[Source data]
[Start of Attachment]
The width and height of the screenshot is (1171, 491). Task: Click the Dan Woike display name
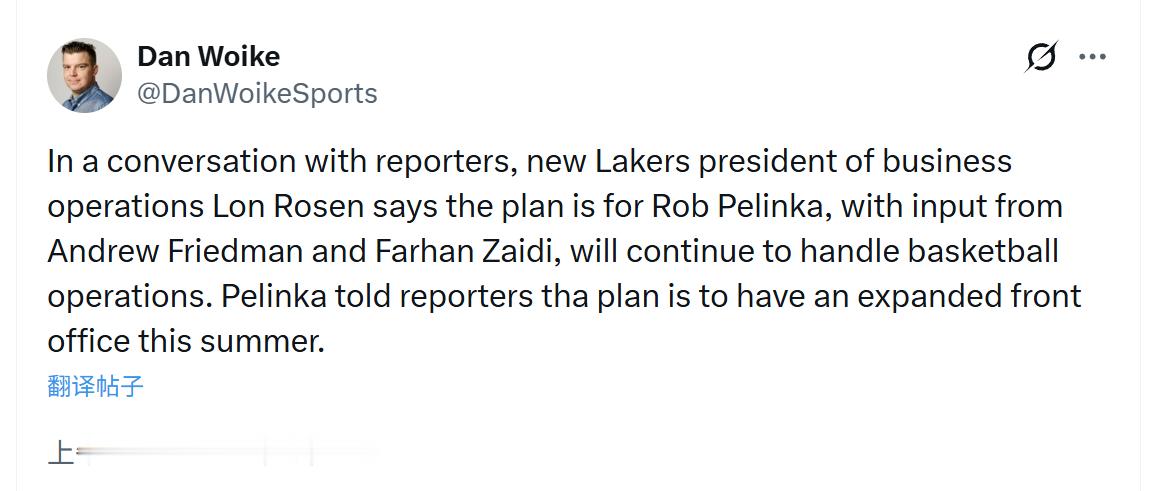click(208, 56)
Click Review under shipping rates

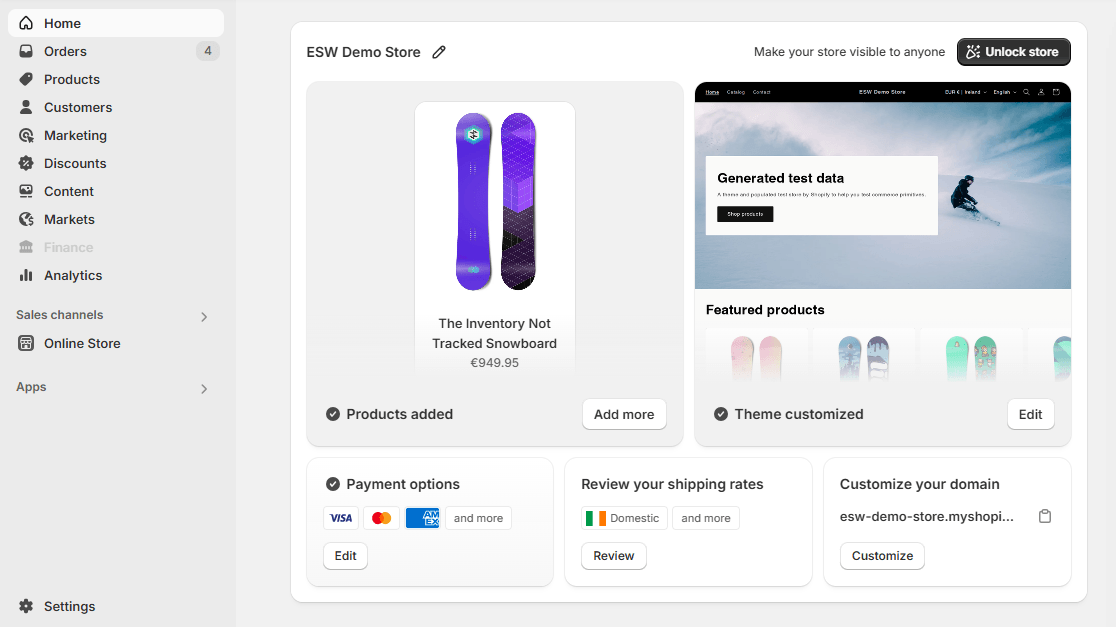click(614, 556)
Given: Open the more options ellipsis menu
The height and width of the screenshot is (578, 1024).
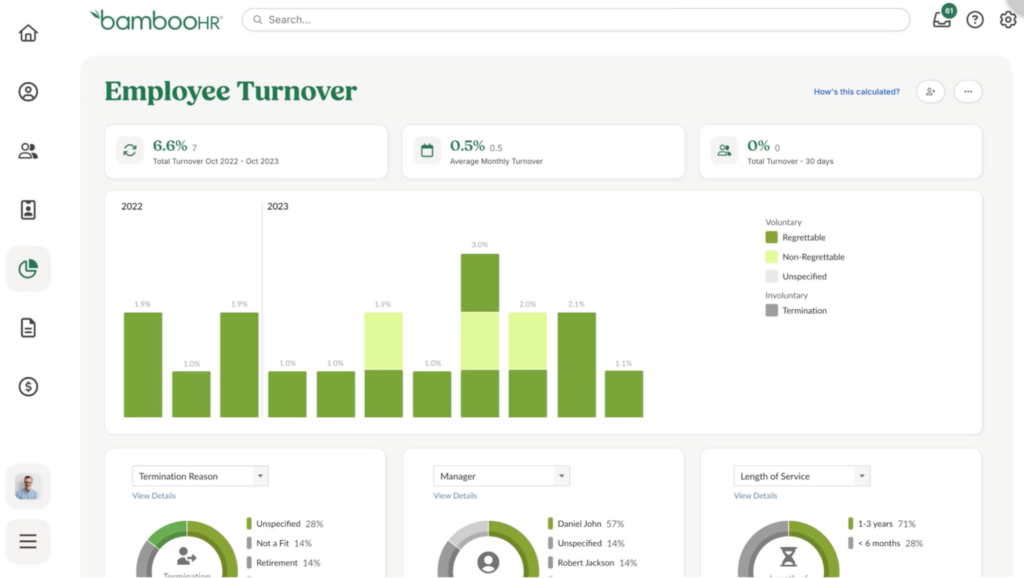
[End of Attachment]
● **Exercise brief**: Repeat exactly the lines above, from the line containing "Given: Open the more options ellipsis menu" through the last line of the records, inclusive; omit any pictures.

● **Solution to this problem**:
Given: Open the more options ellipsis menu
The height and width of the screenshot is (578, 1024).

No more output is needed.